The main playing object is still the ball but we are training other things, too. Karhu jumps through rings, he knows the "dead dog" signal. And he knows special rules when playing with the agred people. He puts the ball on the knees and he knows that it is not allowed to take it away again. At our home, he often ignores it ... at "work" never. I usually allow him to choose his partner himself. Even if he always chooses the same person I ask him to change to another man or woman.
There are days when Karhu plays with the seniors alone. He learnt a lot within a short period.
Karhu now regularly works in the home for agred people and for the first time, he will get some weeeks off during the summer holidays. Just before the holidays we tried something new and I am very thankful for the staffs' help. They try to convince each senior to come to our group and to play. Karhu got a lot self-confidence during the past year and I can absolutely rely on him. One day, the group was very small and a lady from the staff asked me and Karhu to bring the meals to the rooms. So the people who have to stay in bed could see the dog.
I hesitated. Karhu loves to enter each room to see what is behind the doors. But he HAD to wait outside - beside the bread with cheese and sausage, milk soup and so on. The lady from the staff went into the room and asked wheter Karhu is welcome. If yes, Karhu was allowed to enter. Slowly and calm... if possible. Karhu solved his job nearly perfect. We met some people with very sad stories, young people being helpless for the rest of their lifes. Sometimes I envy Karhu who does not think about these stories, who is kind and friendly to everybody. One man stared at the ceiling, he could not see Karhu. The lady asked whether Karhu can jump up on the bed with the front paws. No problem, a evernmorning-procedure at the bed of our daughter to say 'hello, wake up!'. We tried and it worked .. and the man realized Karhu and smiled. Moments, I will never forget.

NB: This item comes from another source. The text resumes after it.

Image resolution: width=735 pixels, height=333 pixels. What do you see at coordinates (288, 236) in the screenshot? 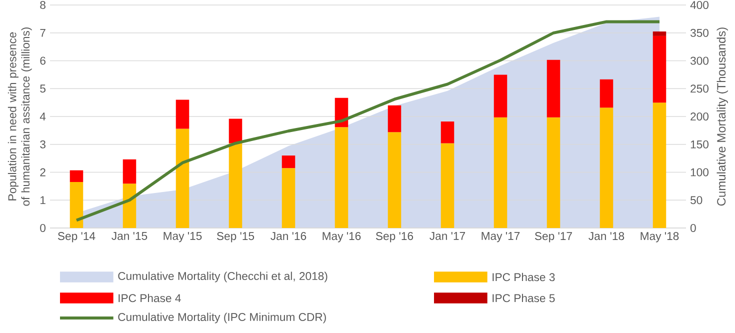
I see `x-tick-label: Jan '16` at bounding box center [288, 236].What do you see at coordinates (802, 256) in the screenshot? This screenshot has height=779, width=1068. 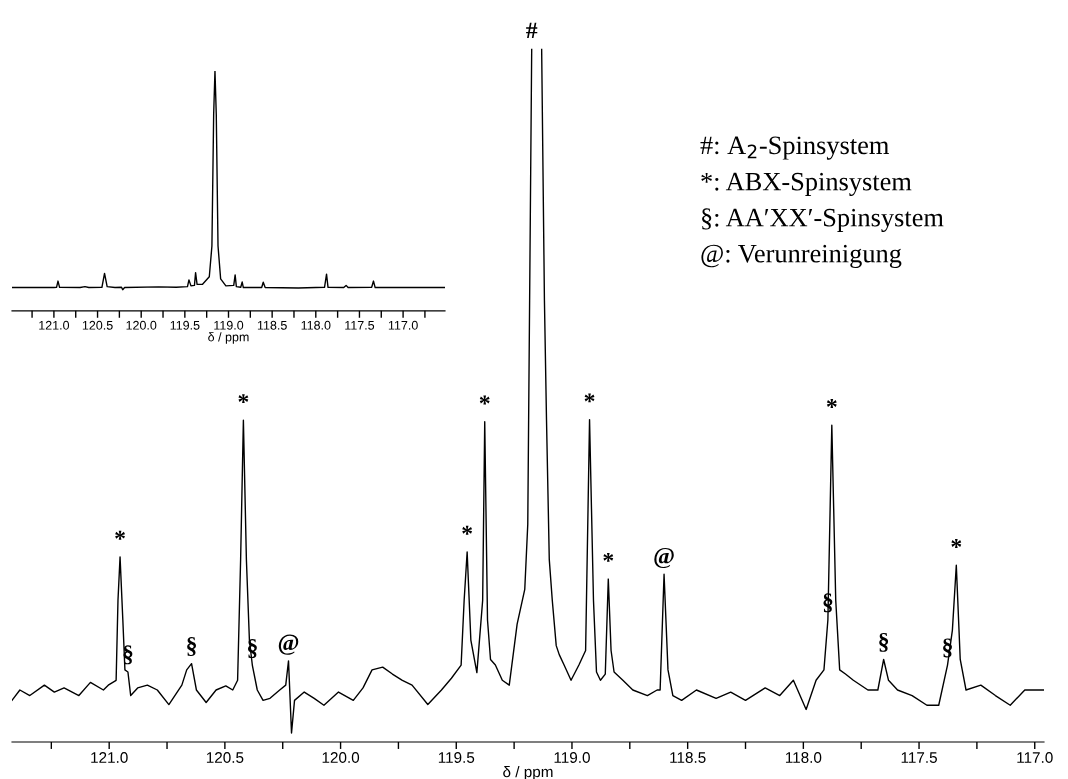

The newspapers mentioned Karhus visit, too. A local newspaper wrote about him in 2004 and in 2005 we even got a one side coloured story in a nationwide magazine.As I told in many articles before, the white shepherd needs a job. What you do with him is up to you. We decided to give him a job in the social area because we have a dog whose temperament fits for such a work. Of course, two monthly visits are not enough. Karhu needs his bike tours, his playing rounds, some agility and so on. He is a real "playaholic".